RawBelly

Truth in Data, agentically summarized and reasoned through by historical titans.

The Rule of Law & The Public Square

A court stands between the citizen and the state's reach

When the executive arm stretches past its lawful bounds into the private records of citizens, the judiciary's check is not obstruction — it is the Republic working as designed.

Tuesday, June 23, 2026

Read it

When government reaches into every private record, ask first: who answers for it?

The New York Post reports that a federal judge in Washington has blocked the Trump administration from consulting a revamped federal database containing Americans' personal information, issuing a warning that the White House had — in the judge's own words — "knowingly trampled on the privacy rights of American citizens." I am told the concern centers on the potential use of this database to check citizenship status in ways that critics warn could serve as the machinery for a voter purge.

I will not pretend to know the technical architecture of such a system, for that knowledge was not given to me. But the civic shape of this question is one I recognize entirely. A government that collects, centralizes, and deploys intimate knowledge about its citizens without adequate legal warrant is a government that has acquired a form of power incompatible with a free people's liberty. The danger is not only in the abuse that has already occurred; it is in the habit of mind that regards such collection as ordinary.

The judge's intervention is not a scandal — it is the constitutional machinery performing its assigned function. We constructed three branches precisely so that no single hand could pull every lever. When the judiciary says to the executive, this far and no further, that is not obstruction of the people's business. That is the people's business. I set a firm personal precedent — one I commend to every successor — that the office must operate within the law and submit to its check, however inconvenient. Precedent, once broken, is not easily repaired.

The voter-purge concern deserves sober attention on its own terms. The franchise is the citizen's most direct act of self-governance. Any process that threatens to strip eligible citizens of that act — whether by intention or by the blunt carelessness of a badly designed database — strikes at the foundation of republican government. I would ask of any administration: what safeguards exist? What remedy is available to the citizen wrongly excluded? If the answers are thin, the process is unworthy of the office that sponsors it.

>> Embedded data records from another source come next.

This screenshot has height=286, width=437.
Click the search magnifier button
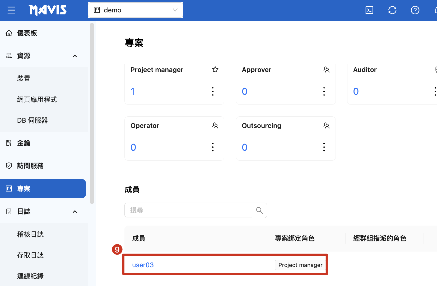point(259,210)
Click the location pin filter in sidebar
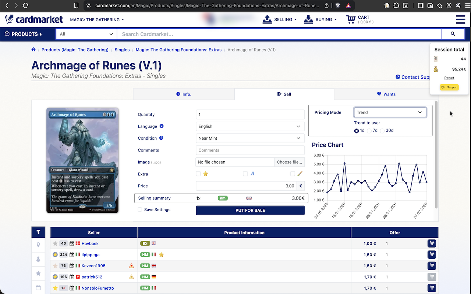This screenshot has height=294, width=471. [x=38, y=244]
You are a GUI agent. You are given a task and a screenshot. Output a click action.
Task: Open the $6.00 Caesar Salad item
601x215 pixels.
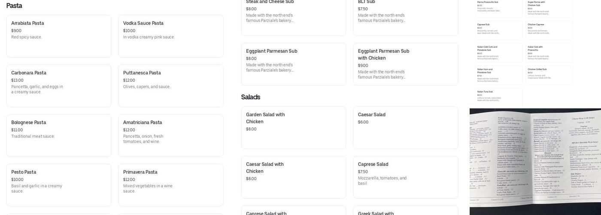405,127
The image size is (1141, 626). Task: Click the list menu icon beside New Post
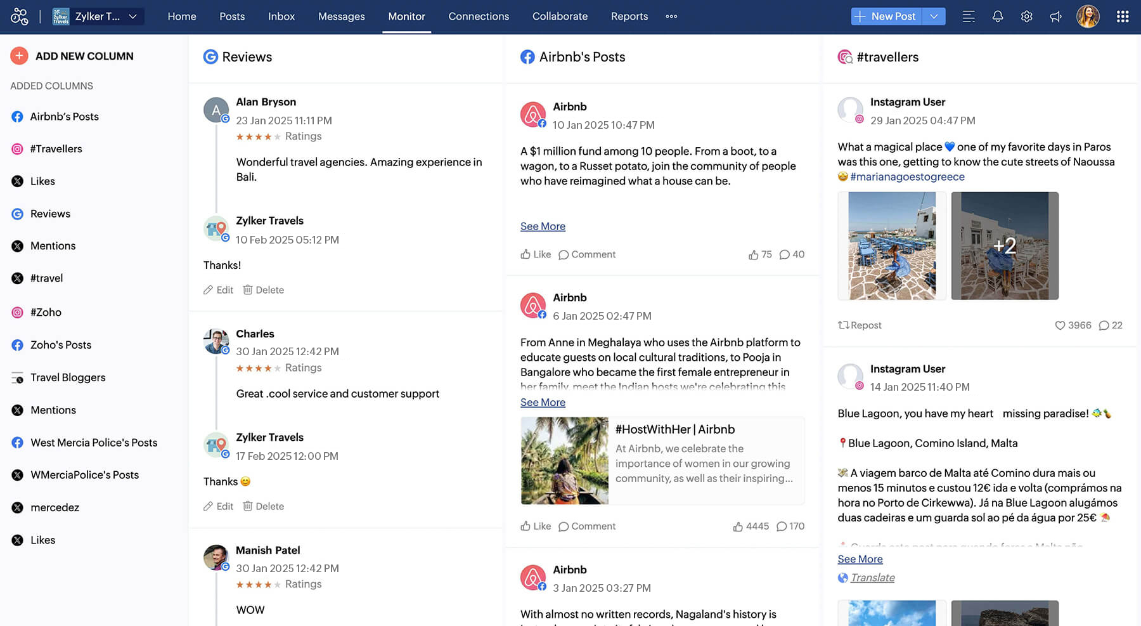[968, 16]
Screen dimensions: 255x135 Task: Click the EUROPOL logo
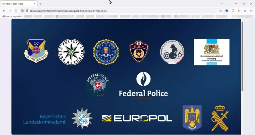click(137, 118)
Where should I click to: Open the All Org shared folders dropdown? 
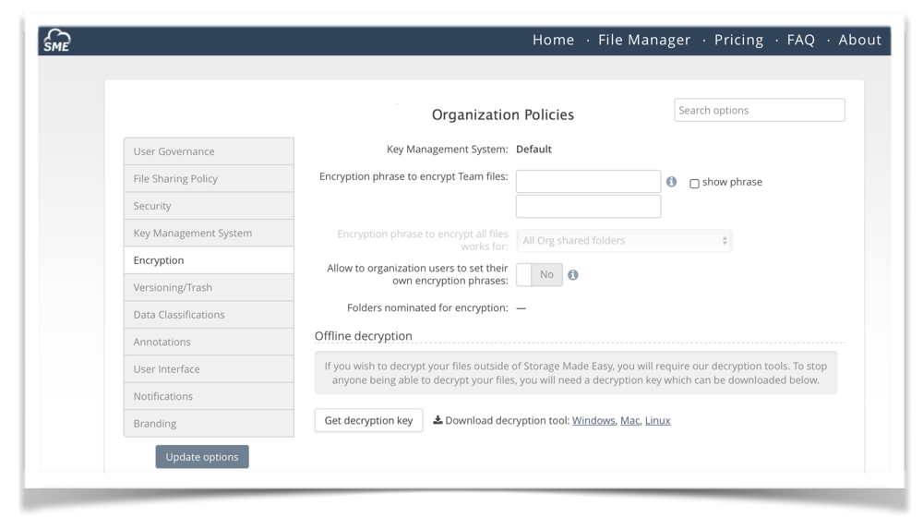(624, 241)
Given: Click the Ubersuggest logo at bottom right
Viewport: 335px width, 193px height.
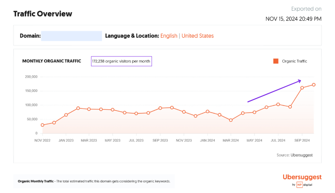Looking at the screenshot, I should point(302,177).
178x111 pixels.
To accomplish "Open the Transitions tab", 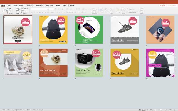I will (x=30, y=5).
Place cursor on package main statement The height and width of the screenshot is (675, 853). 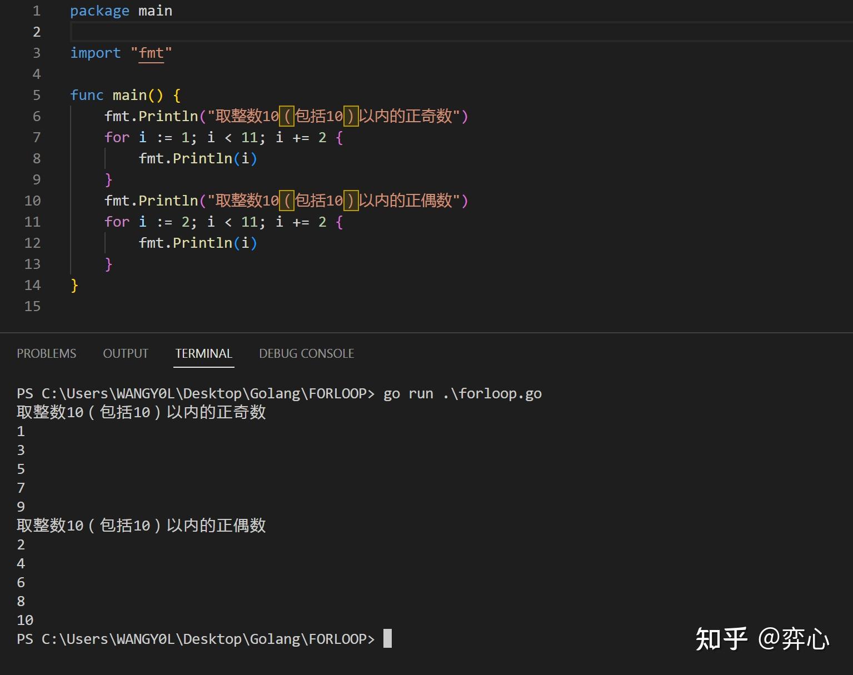tap(121, 11)
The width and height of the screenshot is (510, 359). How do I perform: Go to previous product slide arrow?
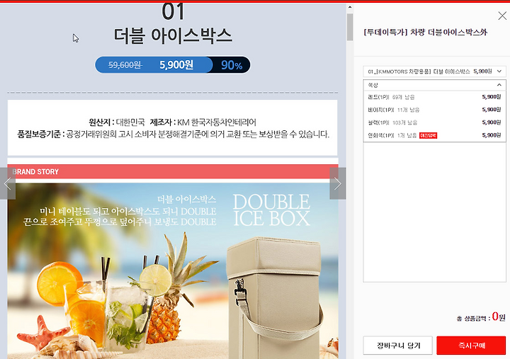point(8,183)
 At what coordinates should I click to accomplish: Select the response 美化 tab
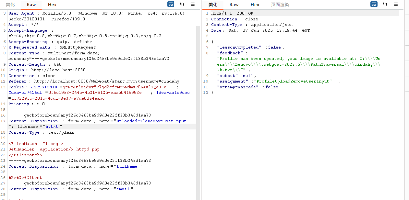[x=213, y=5]
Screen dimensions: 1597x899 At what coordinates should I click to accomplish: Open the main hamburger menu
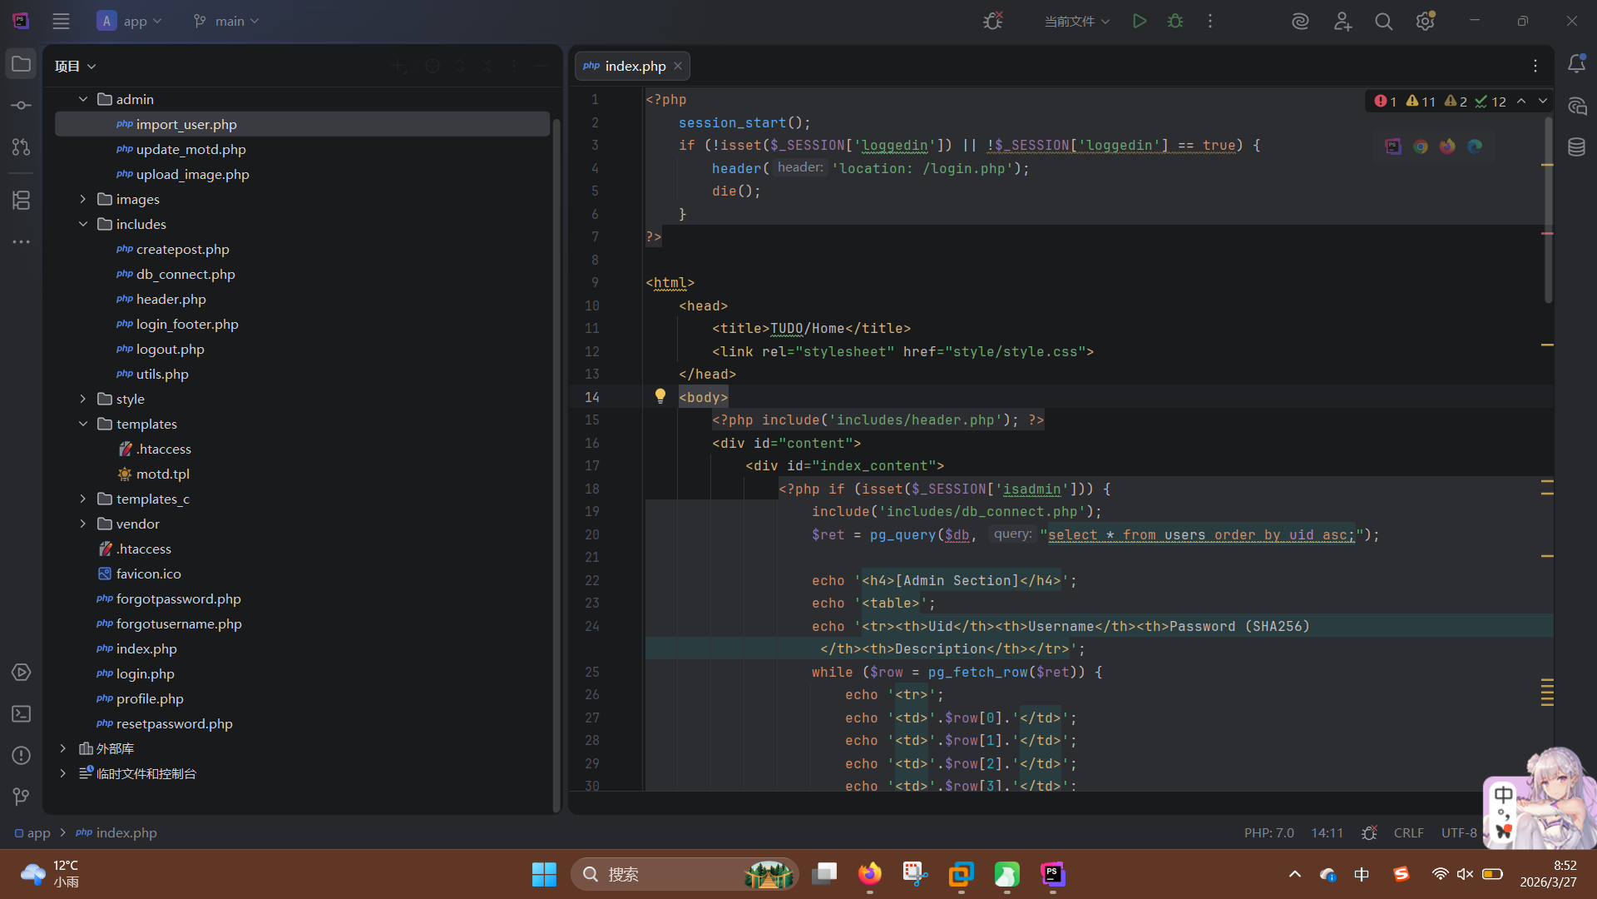[61, 22]
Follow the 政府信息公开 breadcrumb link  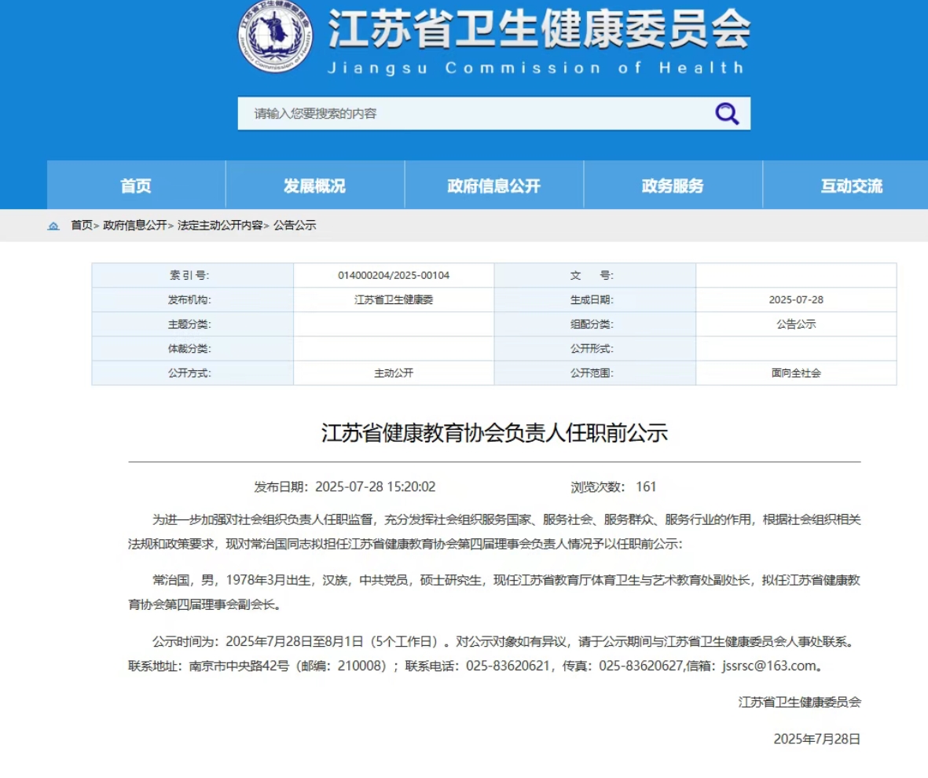point(134,226)
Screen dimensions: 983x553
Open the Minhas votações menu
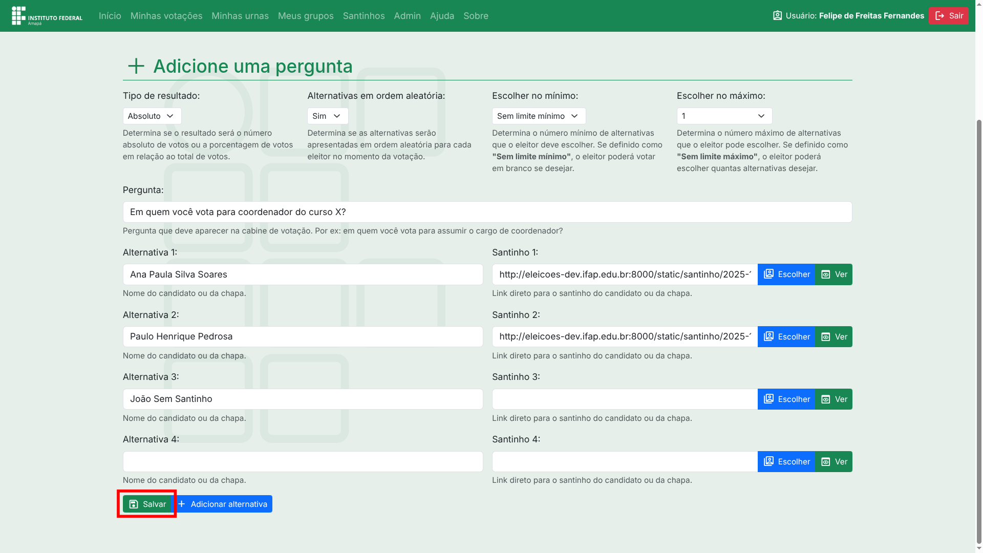[x=166, y=16]
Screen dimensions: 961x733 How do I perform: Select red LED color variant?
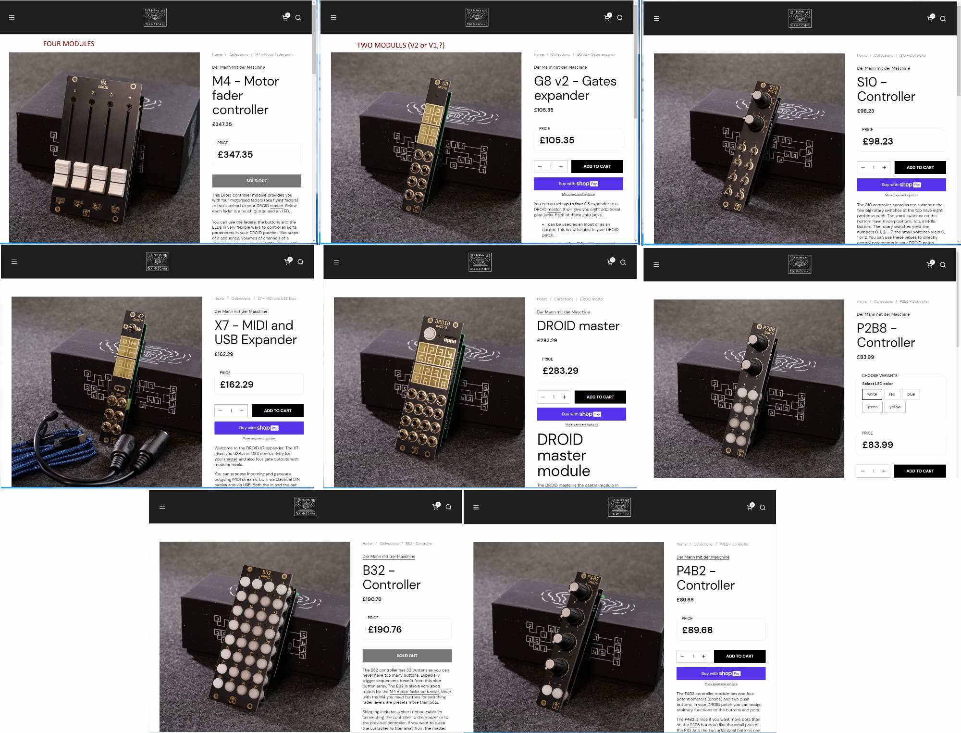892,394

I am equally concerned by a temptation I see on the other side of this controversy. Those who oppose this administration must resist the urge to treat every court victory as a partisan trophy. The rule of law is not a weapon to be celebrated when it wounds one's enemies. It is the common ground on which every citizen — of every party, every background, every station — stands equally. Treat it as a partisan instrument and you will find, in some future season when power has changed hands, that you have weakened the very ground beneath your own feet.

The counsel I would offer is this: let the litigation proceed with rigor and transparency on all sides. Let the administration explain, in open court and before the public, the legal authority it claims and the safeguards it has built. Let the judiciary weigh that claim without deference to political convenience. And let the citizenry watch closely — not to cheer for a side, but to hold accountable those who govern in their name. The Republic asks nothing less.